Frank Gotch, Pro Wrestling Hero

Frank Gotch, Pro Wrestling Hero
Frank Alvin Gotch was born in 1878 to a farmer in Iowa. When he was a teen-ager, Gotch took up the sport of wrestling and wrestled in a sport that was largely legitimate then. In his first professional match, he wrestled against a man named Dan McLeod in Lu Verne Iowa in 1899.McLeod was a former American Heavyweight Champion. He lost the match but it took him almost two hours to do so. In December of that year, Gotch took on another former American Heavyweight Champion in “Farmer” Martin Burns. However, this match was not a marathon match as Gotch lost in eleven minutes. Burns was very impressed with Gotch and took him under his wing to train him. While he was under the tutelage of Burns, Gotch began to win his matches in Iowa and then later, in Alaska. He wrestled in the mining camps of Alaska and wrestled under the name of Frank Kennedy. It was there he had won his first title; the title of “Champion of the Klondike”.

In 1904, Gotch defeated the American Heavyweight champion, Tom Jenkins to capture the title. This was a rematch as Gotch had lost in their first meeting. He traded the title with Jenkins and another wrestler named Frank Beel. Shortly after that, Gotch wanted the World Championship currently held by the undefeated George Hackenschmidt. Hackenschmidt was favored to win the match but after two hours, the champion submitted to Gotch with an ankle lock. However, this match was shrouded in controversy. It was said that Gotch had resorted to illegal tactics to win his match. It was said that he oiled up his body so Hackenschmidt could not apply his famed bear hug. It was also said that Gotch rubbed oil in the champ’s eyes and scratched and gouged them as well.

Gotch would spend the next three years establishing his dominance by wrestling and defeating the likes of Tom Jenkins, Benjamin Roller and Stanislaus Zbyszko (no relation to former wrestler Larry Zbyszko). Also before losing to Gotch, Zbyszko had the claim to fame of winning over nine hundred matches. Gotch was a national sensation. He was starring in plays and received an invitation to the White House to meet President Theodore Roosevelt.

Then on September 4, 1911, at the newly opened Comisky Park in Chicago, in front of a record crowd of over 30,000 people and record gate proceeds of over $87,000, Gotch once again met George Hackenschmidt and once again, Gotch won in a shroud of controversy. Hackenschmidt injured his knee a couple of weeks earlier while training with a man named Ad Santel. The knee injury was so severe that Hackenschmidt almost withdrew from the match and only decided to go through with it because Gotch said that he had a neck injury.

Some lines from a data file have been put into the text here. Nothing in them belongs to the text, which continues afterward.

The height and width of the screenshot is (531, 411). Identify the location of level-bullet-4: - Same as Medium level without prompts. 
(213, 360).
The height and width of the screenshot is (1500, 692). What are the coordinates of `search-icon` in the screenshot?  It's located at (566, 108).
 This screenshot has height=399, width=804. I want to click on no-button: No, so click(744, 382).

He fabricated the injury so Hackenschmidt would go through with the match. It was also later revealed that Gotch had paid Santel to make sure that Hackenschmidt would not be a hundred percent going into the match. Hackenschmidt agreed to let Gotch win the match which was a two out three falls event, providing that Gotch let Hackenschmidt win the first fall. Gotch agreed but then double crossed Hackenschmidt and won the match in the first two falls.

Gotch would continue to be World Champion until 1913 when he lost to another Estonian named Georg Lurich. Frank Gotch is one of the longest reigning world champions in wrestling history, coming in second to only Bruno Sammartino. Sammartino was the WWWF World Champion for only five months longer than Gotch’s reign as World Champion. Gotch’s reign lasted for seven years and three months. During his retirement, Gotch joined the circus and challenged people to last for fifteen minutes in the ring with him without being pinned or conceding and that person would win $250.00. Gotch never had to pay up. In 1917, Gotch died of uremic poisoning at the age of 39. Three miles south of Humboldt, Iowa near his childhood farm home, is a park called the Frank A. Gotch County Park. Although he was a controversial wrestler, he was the Hulk Hogan of his time and was loved and respected by many people and actually brought professional into the mainstream back then. He was a true pioneer of the sport and a true wrestling hero.